__WRITTEN REQUEST__
Reproduce all of the items below with "drop-down list" substituted for "dropdown" and everything else left unchanged. Omit the pictures.

Records
========================================

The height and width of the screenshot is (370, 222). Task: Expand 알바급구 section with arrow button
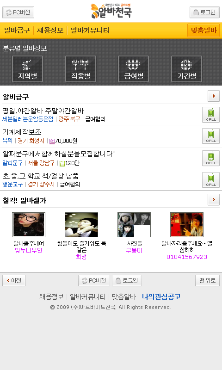(x=214, y=96)
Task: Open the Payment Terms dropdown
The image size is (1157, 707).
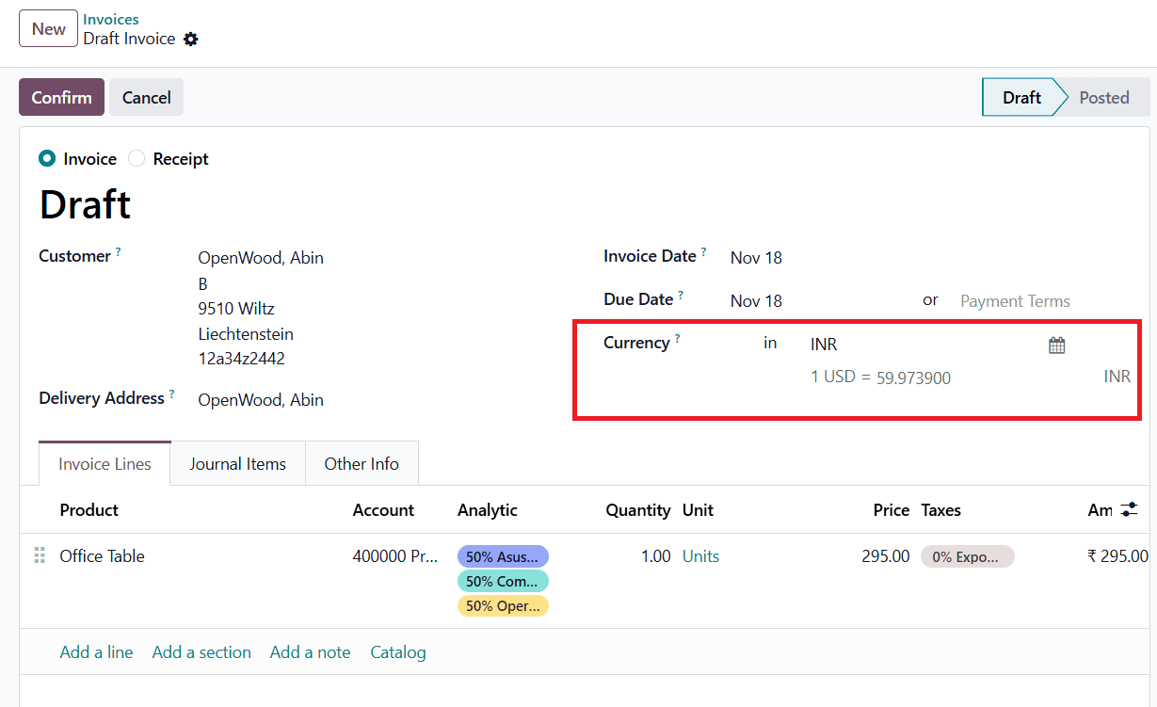Action: [1015, 301]
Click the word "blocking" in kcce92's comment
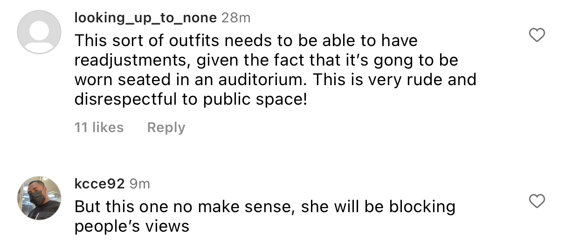The image size is (579, 241). 421,207
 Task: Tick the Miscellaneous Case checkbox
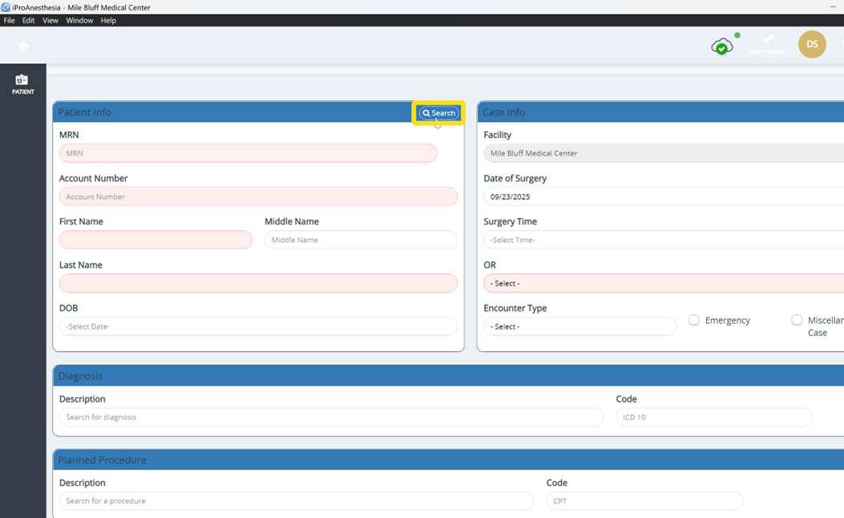[797, 320]
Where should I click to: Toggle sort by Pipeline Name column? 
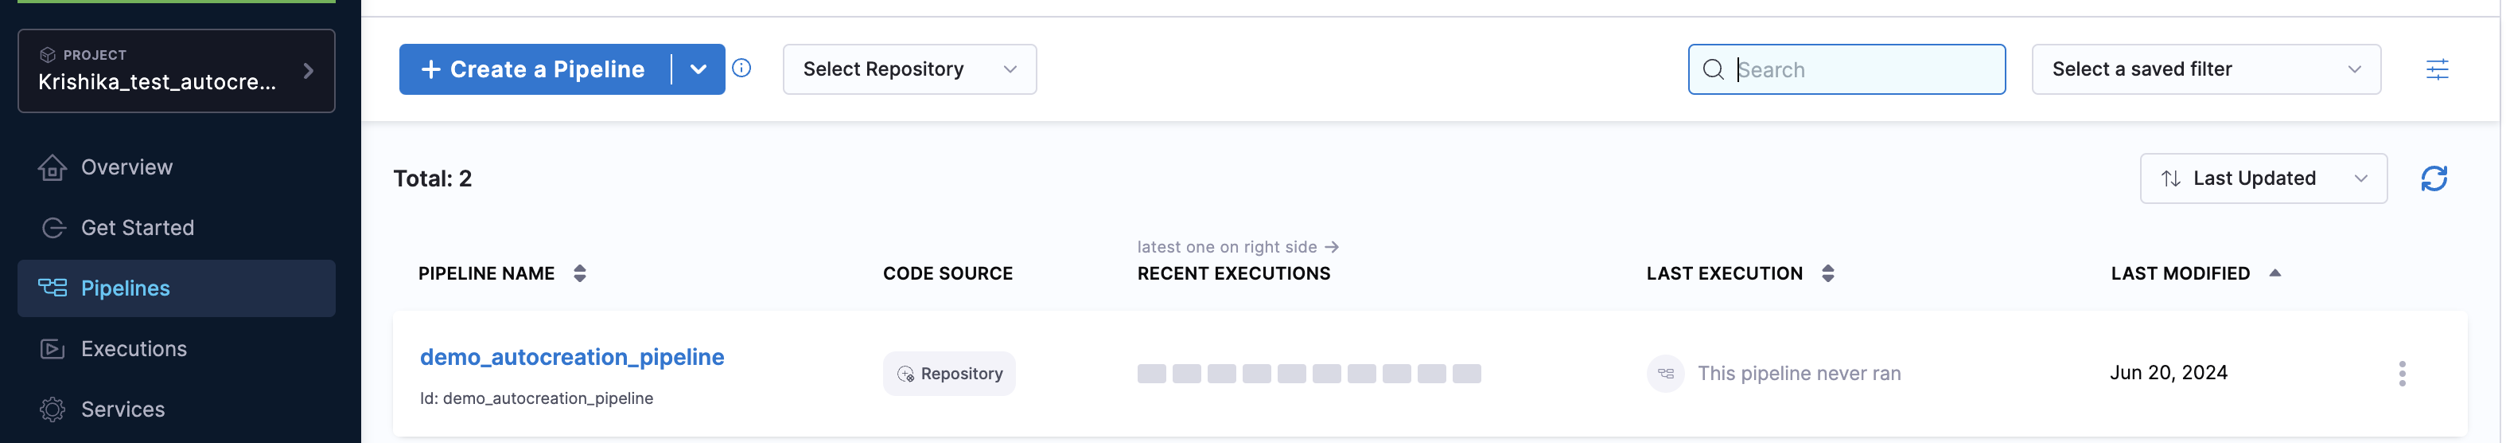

========================================

__ANSWER TO THE TASK__
The height and width of the screenshot is (370, 222). Task: Expand 알바급구 section with arrow button
(x=214, y=96)
Task: Open the Payment Terms drop-down list
The image size is (1157, 707).
Action: [1015, 301]
Click the word "blocking" in kcce92's comment
The image size is (579, 241). 421,207
 Task: Tick the Miscellaneous Case checkbox
[797, 320]
Where should I click to: Toggle sort by Pipeline Name column? 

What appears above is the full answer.